▶ **TASK TO CARRY OUT**
These entries are to be retyped in full, word for word.

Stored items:
*** Block opens ***

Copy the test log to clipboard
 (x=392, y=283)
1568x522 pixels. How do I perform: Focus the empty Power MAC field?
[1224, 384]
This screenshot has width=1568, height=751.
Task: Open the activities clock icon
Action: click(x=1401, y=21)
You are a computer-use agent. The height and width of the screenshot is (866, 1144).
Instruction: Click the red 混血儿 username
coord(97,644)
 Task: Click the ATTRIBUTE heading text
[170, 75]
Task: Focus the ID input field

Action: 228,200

*** Block closes ***

▶ **ANSWER BOX**
Copy the test log to clipboard
 (x=392, y=283)
1568x522 pixels. How do I perform: Focus the empty Power MAC field?
[1224, 384]
This screenshot has width=1568, height=751.
Task: Open the activities clock icon
Action: click(x=1401, y=21)
You are a computer-use agent. The height and width of the screenshot is (866, 1144).
Instruction: Click the red 混血儿 username
coord(97,644)
 Task: Click the ATTRIBUTE heading text
[170, 75]
Task: Focus the ID input field

Action: 228,200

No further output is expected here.